By Associate Attorney Danielle Nodar
When a business is formed and registered with the North Carolina Secretary of State’s Office, the business must comply with certain filings in order to remain in good standing and able to do business in the state. Scammers are aware of these requirements and target North Carolina business owners through the mail. These mailings may look like official government documents, and they quote statutes, cite scary penalties, and prompt the business to pay a fee for a certain “required” form.
One misleading mailing comes from C.F.S., a Michigan company that sends a solicitation for preparation and filing of 2022 annual reports for a fee of $295. The solicitation indicates that the company is not affiliated with the NC Secretary of State and that the annual report may be filed directly by the business owner with the NC Secretary of State’s Office. However, if you are not careful, you may pay a company for a service that you can complete yourself. Businesses can file their annual report themselves and pay a fee of $200 directly to the NC Secretary of State.
Another scheme targeting new business owners is from a company called NC Certificate Service, which mails out a form requesting businesses to order an NC Secretary of State Certificate of Existence for $82. However, there is no state requirement that each registered business entity obtain an annual Certificate of Existence. A Certificate of Existence is only required if a business does business in another state and can be ordered by the business directly from the NC Secretary of State for $15.00 or less.
Finally, another mailing scheme comes from Annual Minutes Filing Services, LLC, also based out of North Carolina, offering to prepare annual minutes to business entities in North Carolina for a fee of $159. The mailing indicates that the company is not affiliated with any government agency in North Carolina but fails to mention that meeting minutes for a company are internal documents that are not required to be filed with the Secretary of State.

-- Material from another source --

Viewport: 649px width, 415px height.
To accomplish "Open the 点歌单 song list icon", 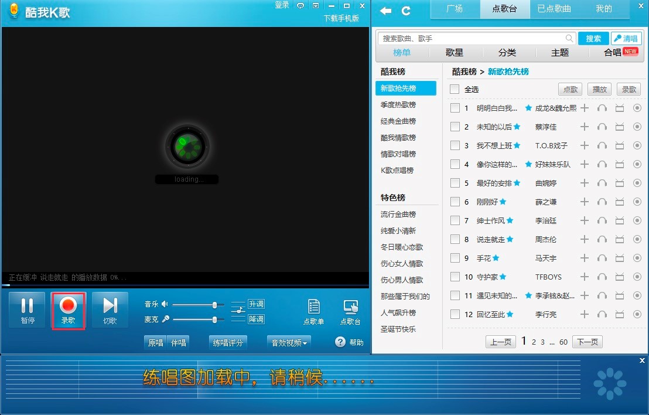I will [x=313, y=311].
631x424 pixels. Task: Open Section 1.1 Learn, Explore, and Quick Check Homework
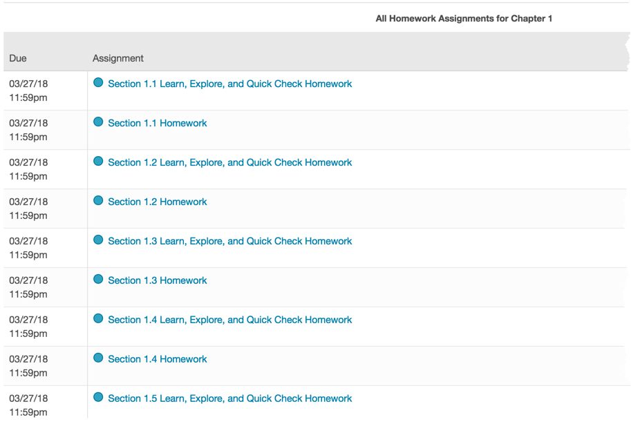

There are ways you can protect yourself when receiving a document requesting additional filings or fees for your business. First, always read the fine print. These mailers often come from private companies that have no affiliation with the North Carolina Secretary of State or other government agency, and many are from out of state. Also, some mailings may indicate that you are not obligated to obtain the services to meet North Carolina’s requirements for your business. Do not blindly mail in a check when you receive mail like this. Read it carefully. Contact your attorney or the Secretary of State’s office if you are concerned about a required form your business receives in the mail.
By Attorney Edward Jesson
A Sheriff’s deputy has just showed up at your door and handed you a summons. Or you received a summons via FedEx or Certified Mail. Do you need to hire a lawyer to move forward with things? This is highly dependent on a lot of things, but often most importantly, whether the Defendant that has been sued is an individual or a business entity.

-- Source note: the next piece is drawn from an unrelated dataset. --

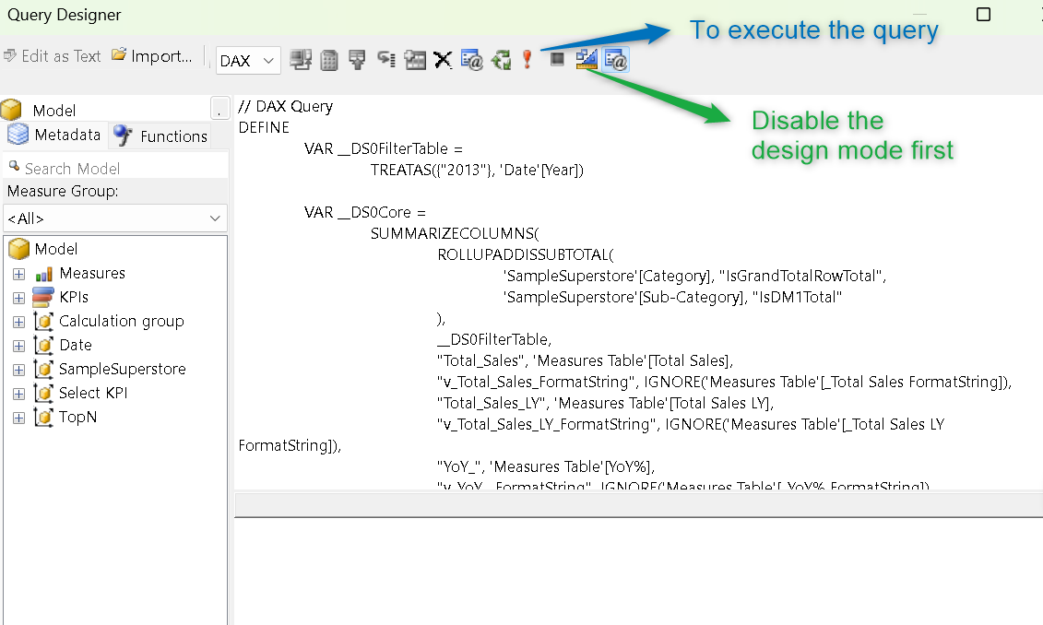Screen dimensions: 1043x625
Task: Click the Add Calculated Member calculator icon
Action: coord(328,61)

In North Carolina, an individual has the right to represent his or herself. So, if you have been sued in your individual capacity you have the right to represent yourself in court. This is known as proceeding pro se. Sometimes we even recommend our clients proceed pro se. For example, if an individual has been sued in small claims court for a small amount of money, often times the legal fees that might be incurred in defending that small claims action would exceed the damages that were being claimed. Moreover, small claims court is fairly well designed for those who wish to proceed pro se with a lot of the formalities that are present in District and Superior Court being relaxed.
However, if the summons is for District or Superior Court, while an individual is still permitted to represent themselves in those proceedings, generally we would advise against that. In District and Superior Court the North Carolina Rules of Civil Procedure, the North Carolina Rules of Evidence, and applicable Local Rules, and various other rules and regulations apply. The majority of the time we find that individuals proceeding pro se end up getting tripped up by these rules—often with serious long lasting financial consequences.
However, things are much different if the Defendant being sued is a business entity such as a corporation or a limited liability company. In North Carolina a business entity cannot represent itself nor can a member or owner of the business represent the business in court unless that individual is an attorney licensed to practice law in North Carolina (or has been admitted to practice in North Carolina on another basis).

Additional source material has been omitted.